(Collected data)
# # # # #

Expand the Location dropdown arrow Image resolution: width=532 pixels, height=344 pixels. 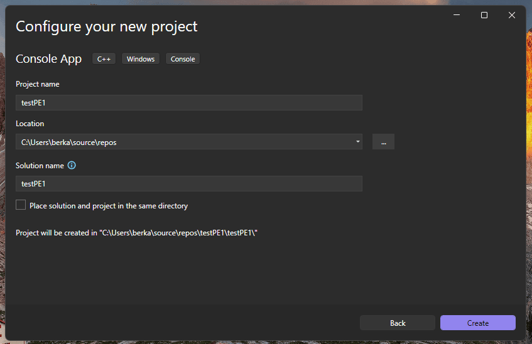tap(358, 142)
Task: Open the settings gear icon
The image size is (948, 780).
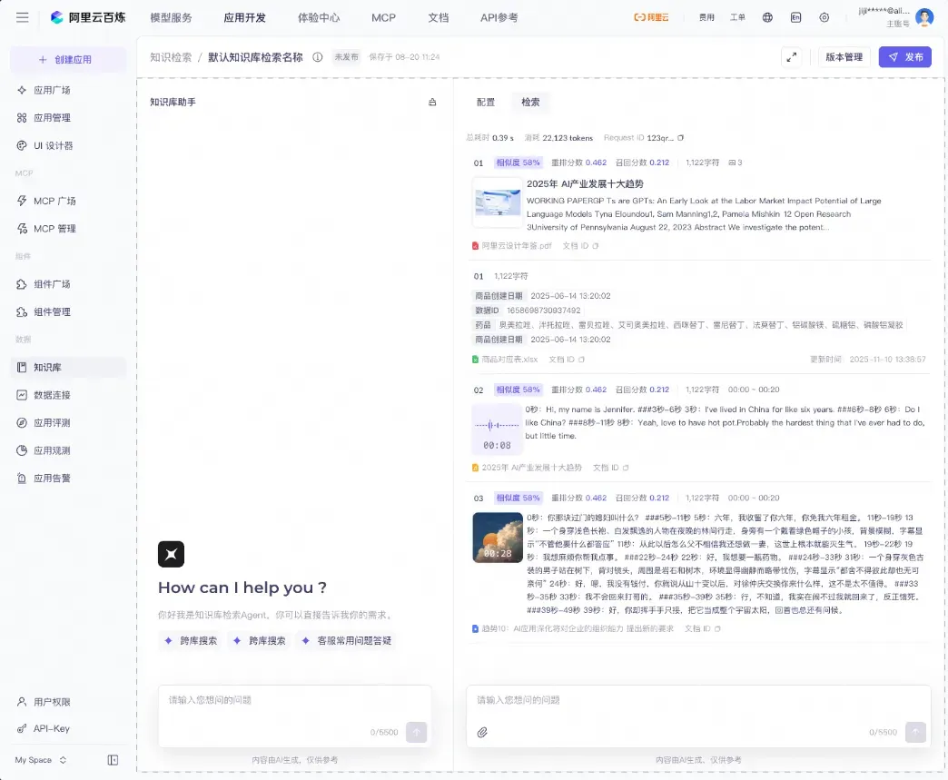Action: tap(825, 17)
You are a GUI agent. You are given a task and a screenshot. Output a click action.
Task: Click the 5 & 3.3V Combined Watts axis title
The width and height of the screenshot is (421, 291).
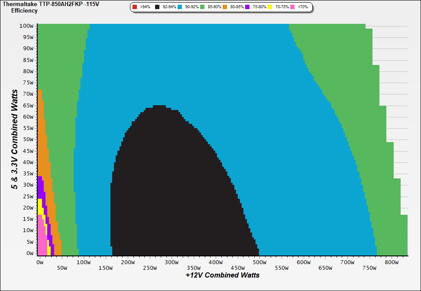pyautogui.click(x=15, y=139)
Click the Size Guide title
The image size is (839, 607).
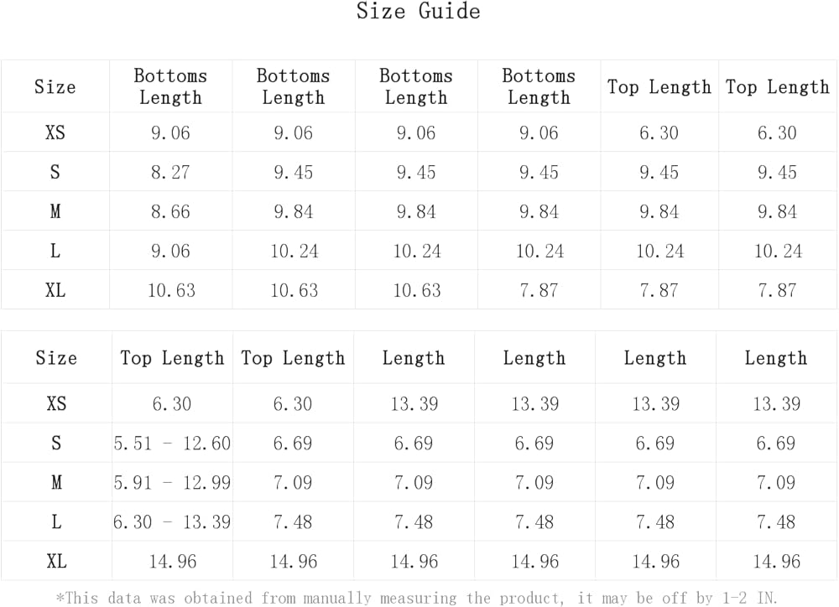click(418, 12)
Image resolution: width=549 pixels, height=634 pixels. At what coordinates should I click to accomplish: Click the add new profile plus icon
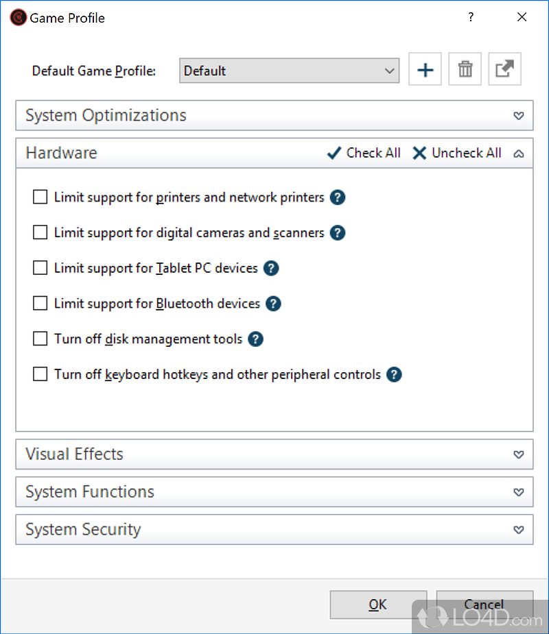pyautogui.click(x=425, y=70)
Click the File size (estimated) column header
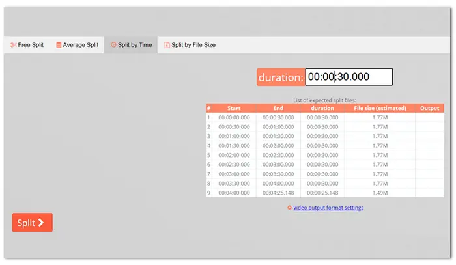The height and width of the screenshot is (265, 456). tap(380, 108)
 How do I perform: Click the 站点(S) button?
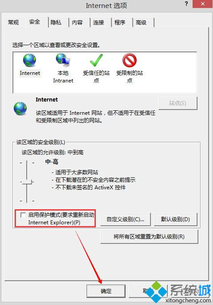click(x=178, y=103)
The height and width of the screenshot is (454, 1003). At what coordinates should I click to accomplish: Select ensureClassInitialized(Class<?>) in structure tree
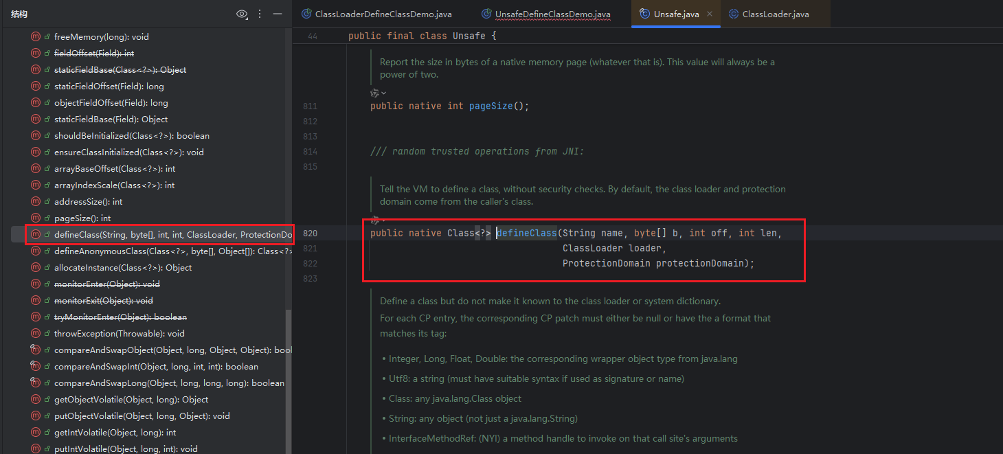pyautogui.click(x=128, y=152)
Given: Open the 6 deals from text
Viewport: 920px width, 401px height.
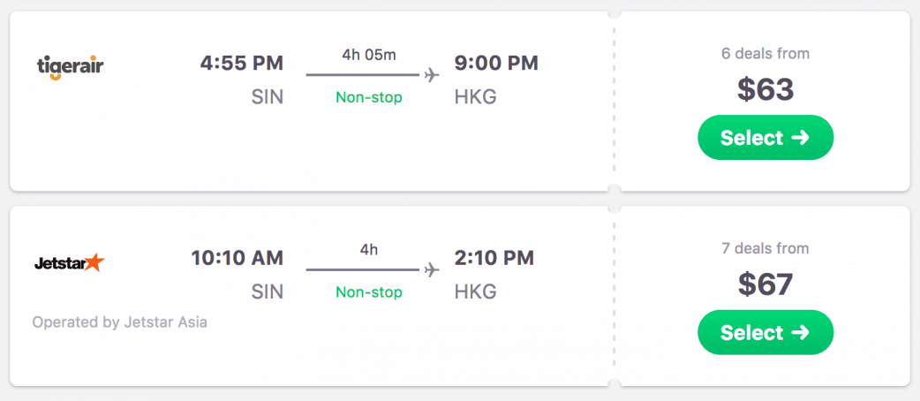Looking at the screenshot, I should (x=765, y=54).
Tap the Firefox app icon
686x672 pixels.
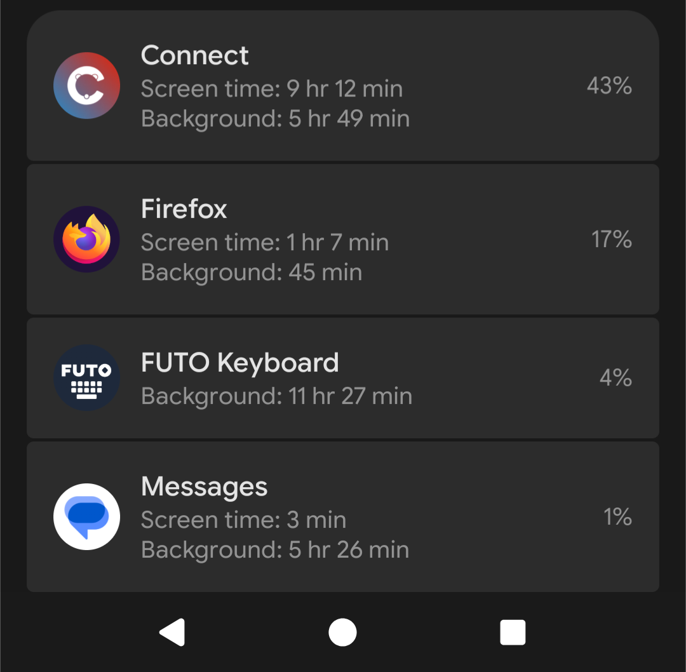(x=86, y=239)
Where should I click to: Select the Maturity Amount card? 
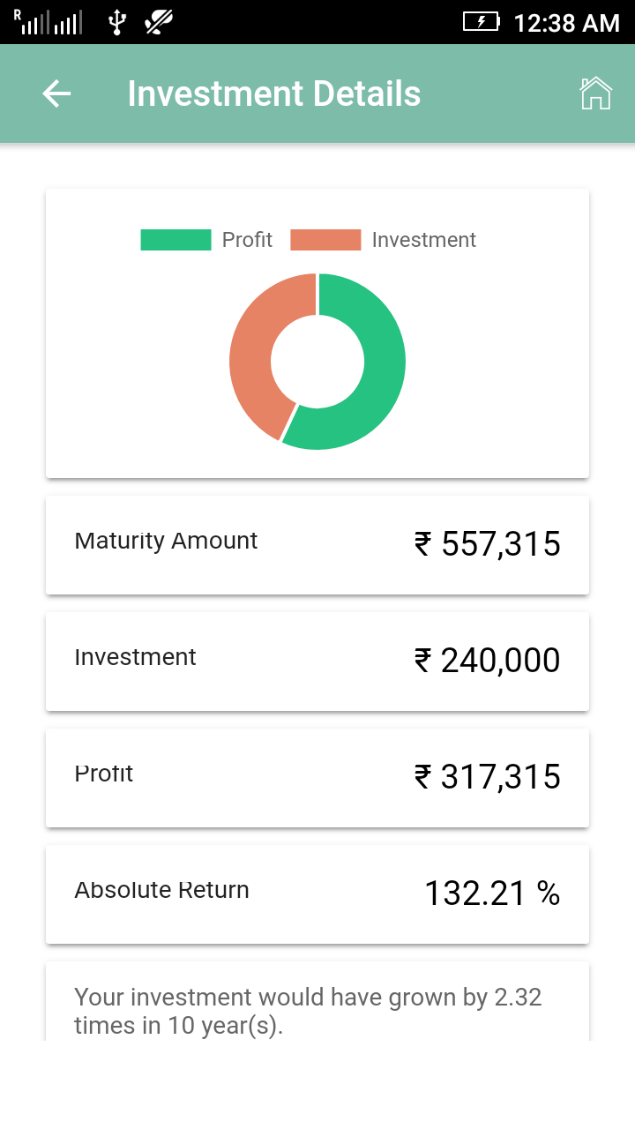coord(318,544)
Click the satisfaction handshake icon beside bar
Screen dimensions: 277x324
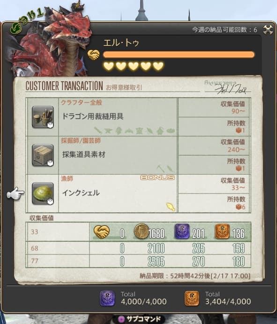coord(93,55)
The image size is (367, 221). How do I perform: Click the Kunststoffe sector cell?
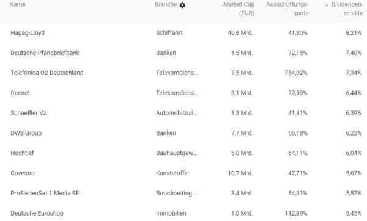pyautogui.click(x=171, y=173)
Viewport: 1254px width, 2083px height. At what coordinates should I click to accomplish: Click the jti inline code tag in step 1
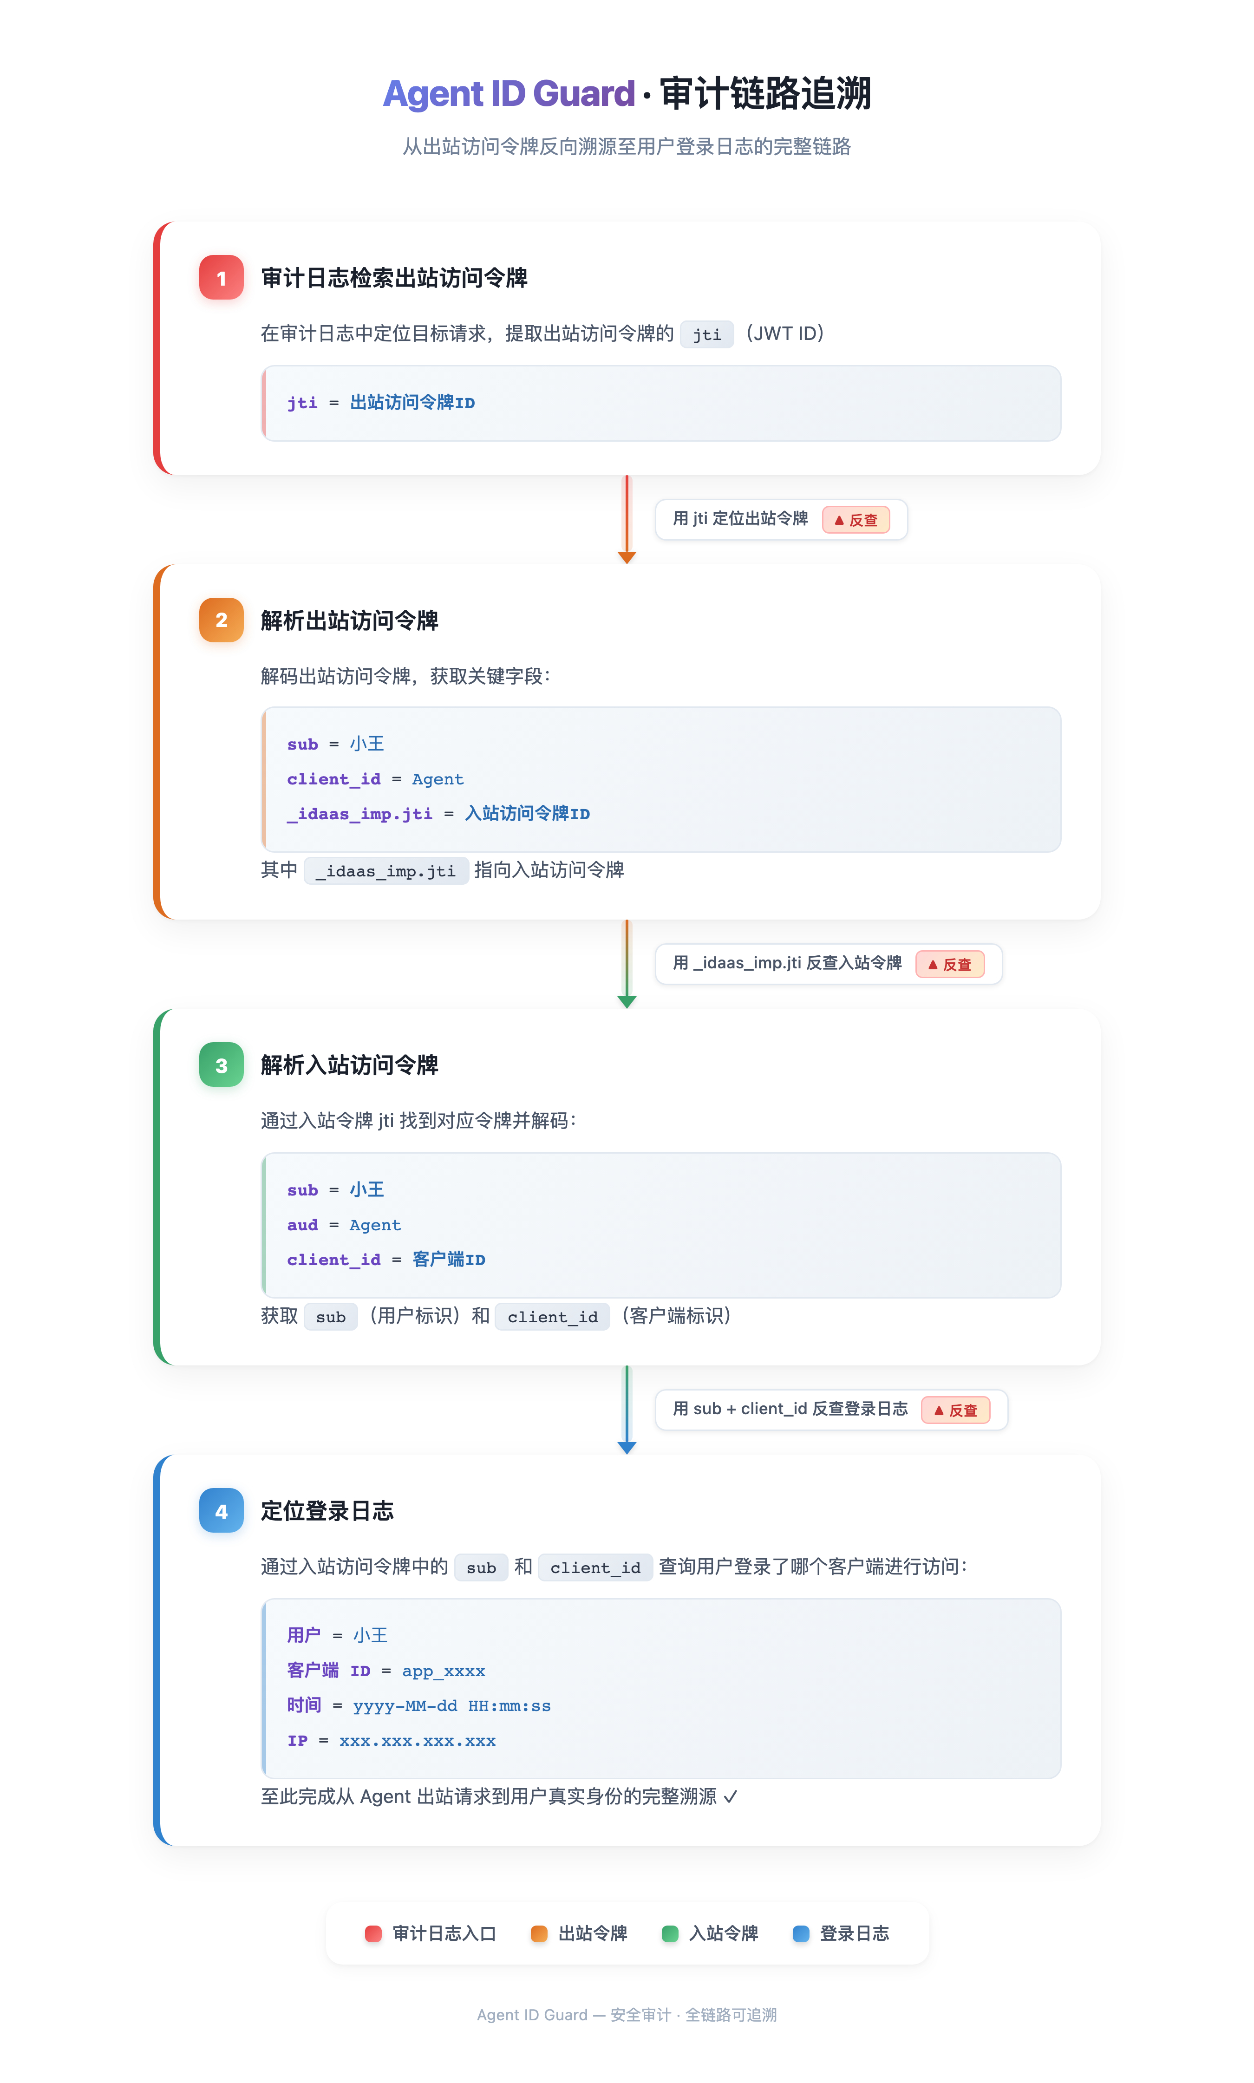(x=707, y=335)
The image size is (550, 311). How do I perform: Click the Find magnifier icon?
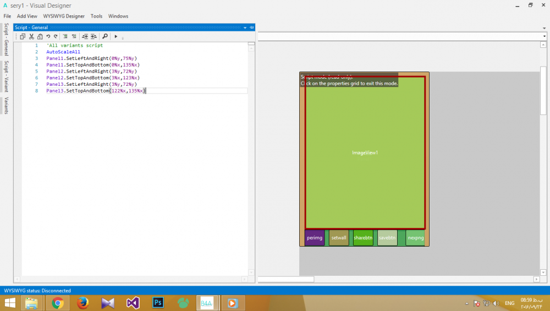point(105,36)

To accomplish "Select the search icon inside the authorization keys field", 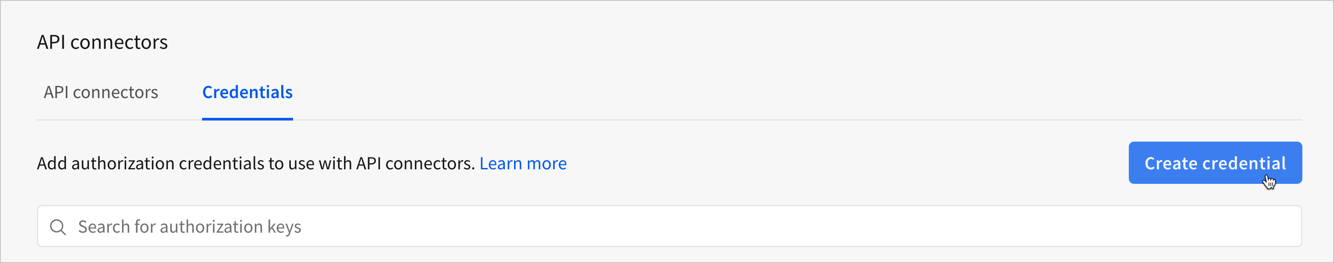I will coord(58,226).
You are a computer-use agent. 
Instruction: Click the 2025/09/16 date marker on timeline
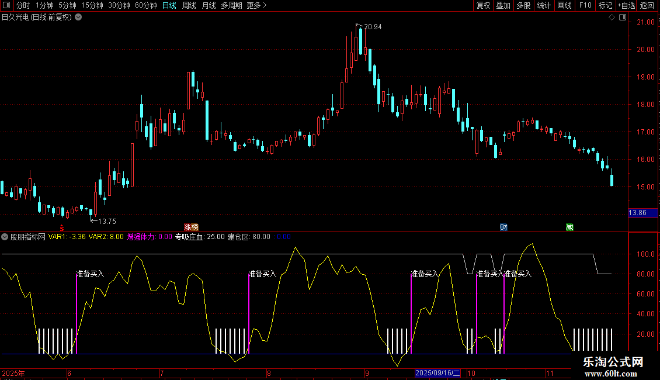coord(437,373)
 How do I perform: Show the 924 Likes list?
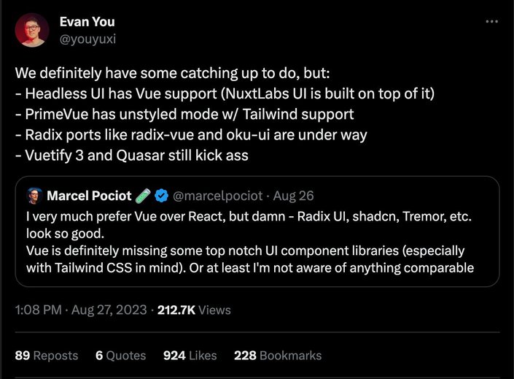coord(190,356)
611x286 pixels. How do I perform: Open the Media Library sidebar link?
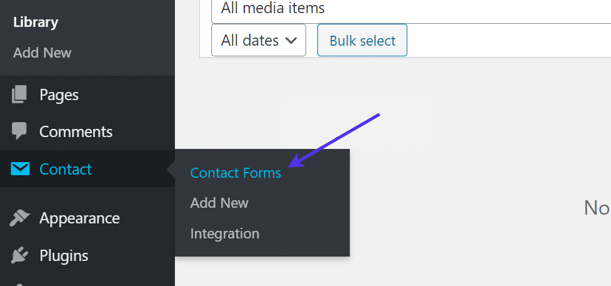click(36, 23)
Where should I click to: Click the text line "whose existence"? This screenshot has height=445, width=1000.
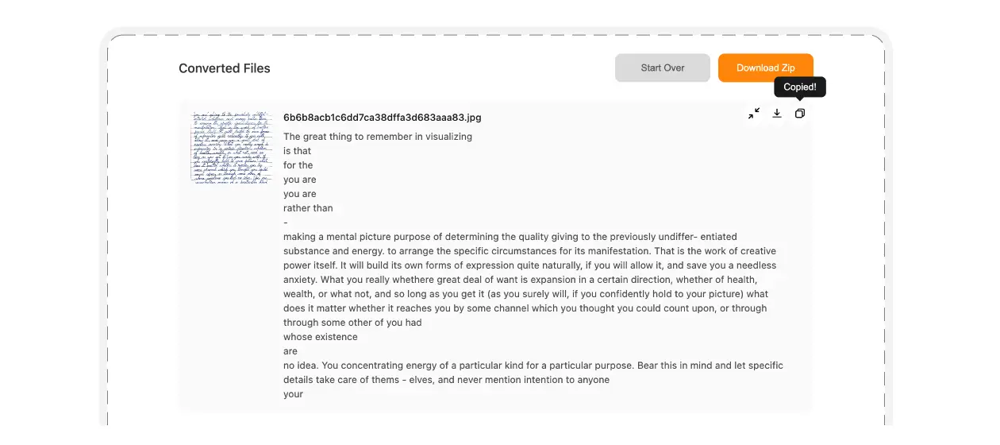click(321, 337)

# # # # #

Within the records above, how many lines include the word "title"? Only the number is wanted.

Output for this task - 2